* [Activity]: For the data below, transcribe the part that opens with the line containing "This screenshot has" and closes with the line containing "The height and", exactly and with no pictures.

* [Record set]:
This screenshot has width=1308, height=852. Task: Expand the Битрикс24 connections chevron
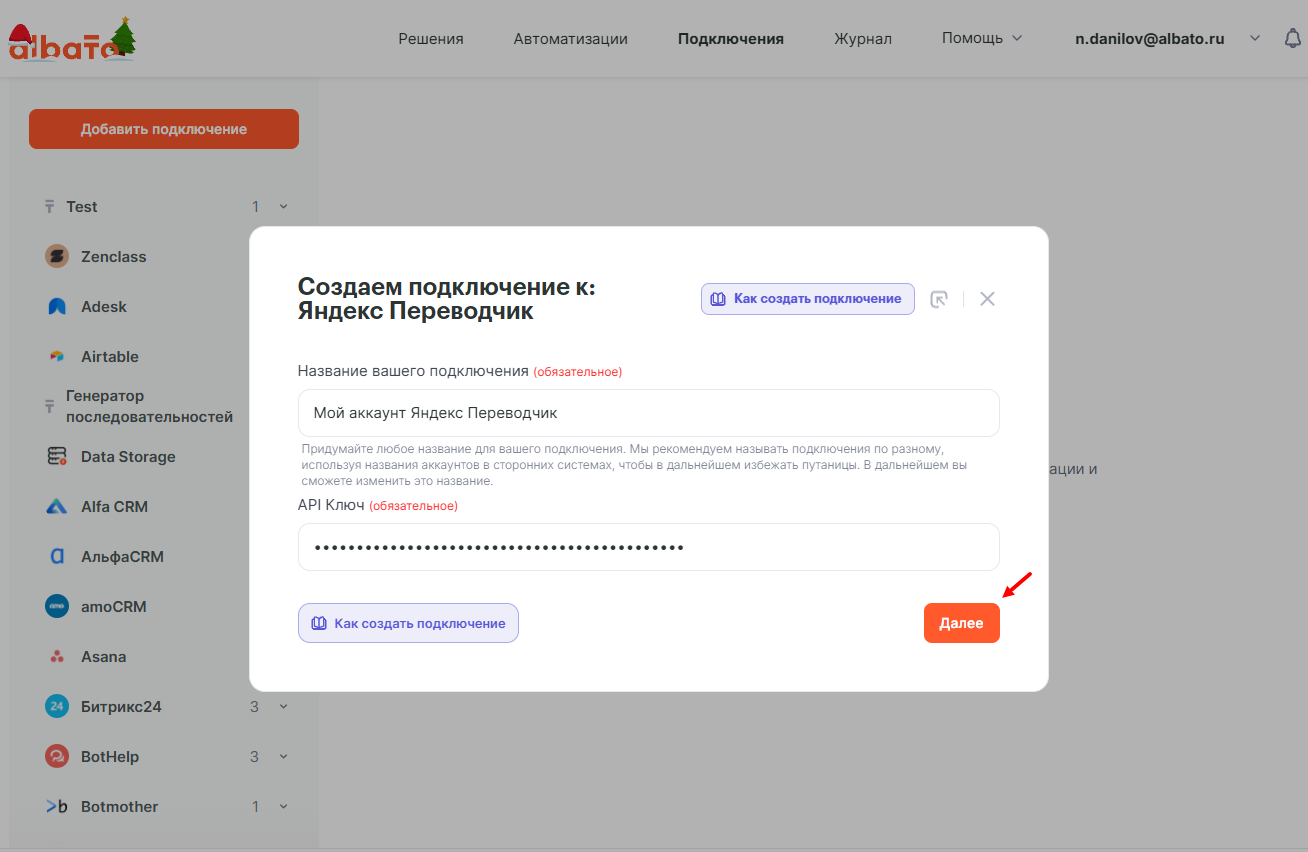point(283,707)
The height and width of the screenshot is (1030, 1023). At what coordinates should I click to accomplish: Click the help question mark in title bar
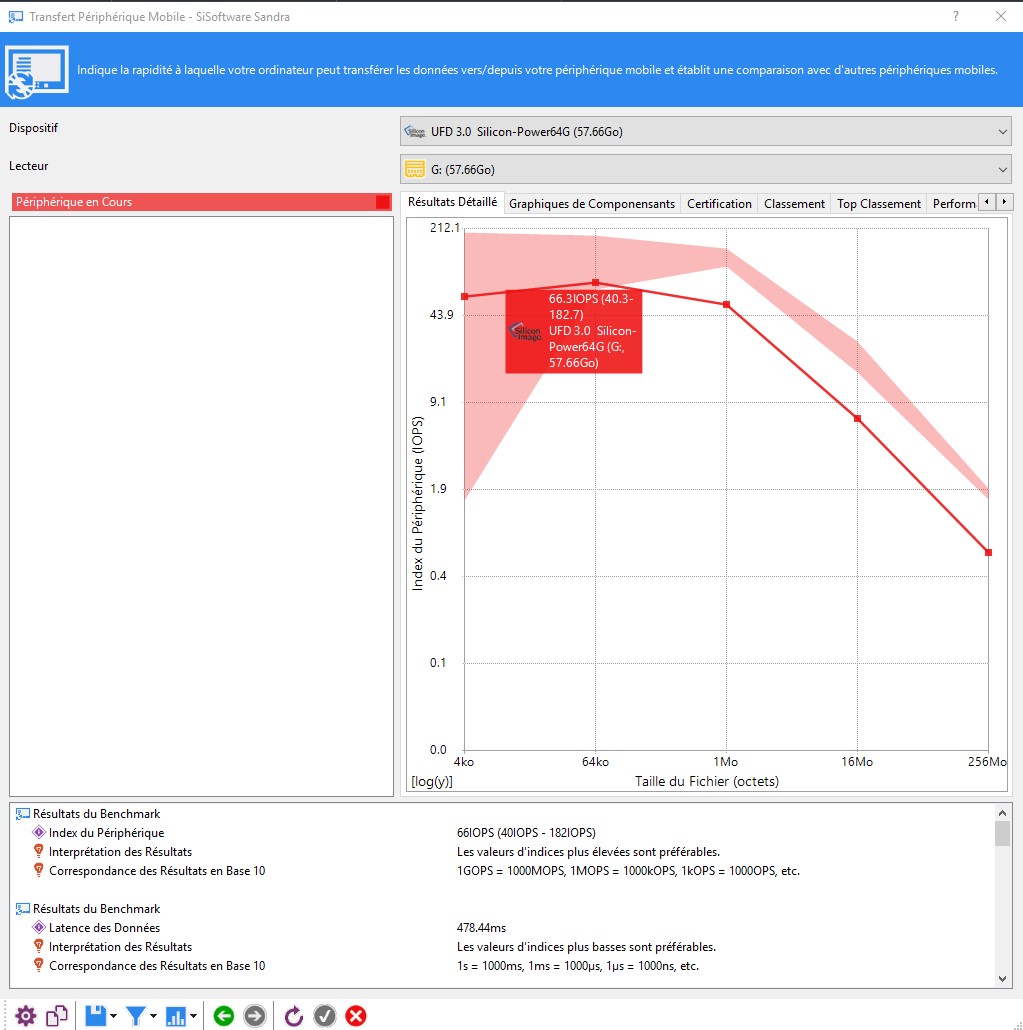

--

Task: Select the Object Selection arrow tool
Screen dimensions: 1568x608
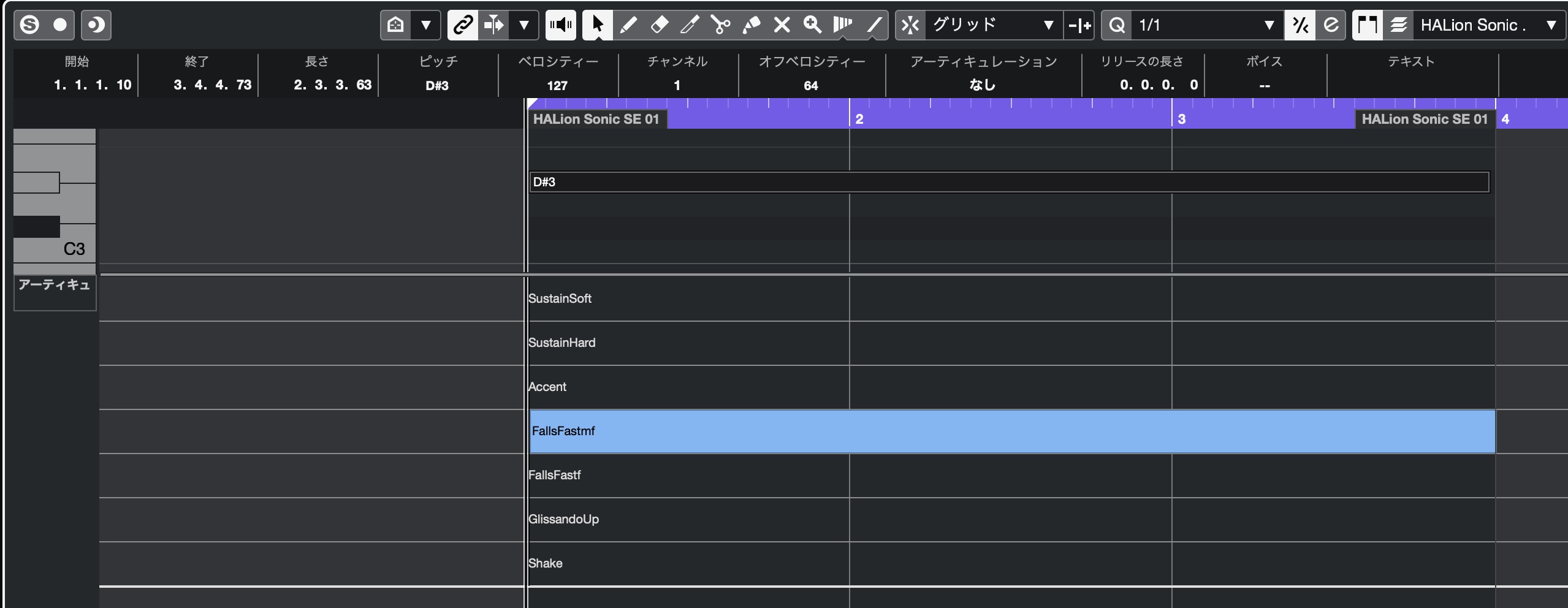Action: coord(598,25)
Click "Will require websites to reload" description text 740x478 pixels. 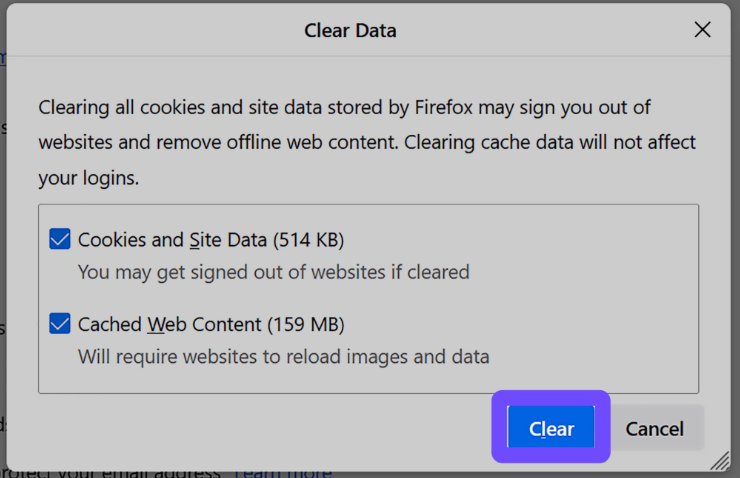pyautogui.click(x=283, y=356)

* [Answer to this problem]:
This screenshot has width=1308, height=852. Task: Expand the Битрикс24 connections chevron
point(283,707)
The height and width of the screenshot is (1030, 1023). At what coordinates should I click to accomplish: Click the help question mark in title bar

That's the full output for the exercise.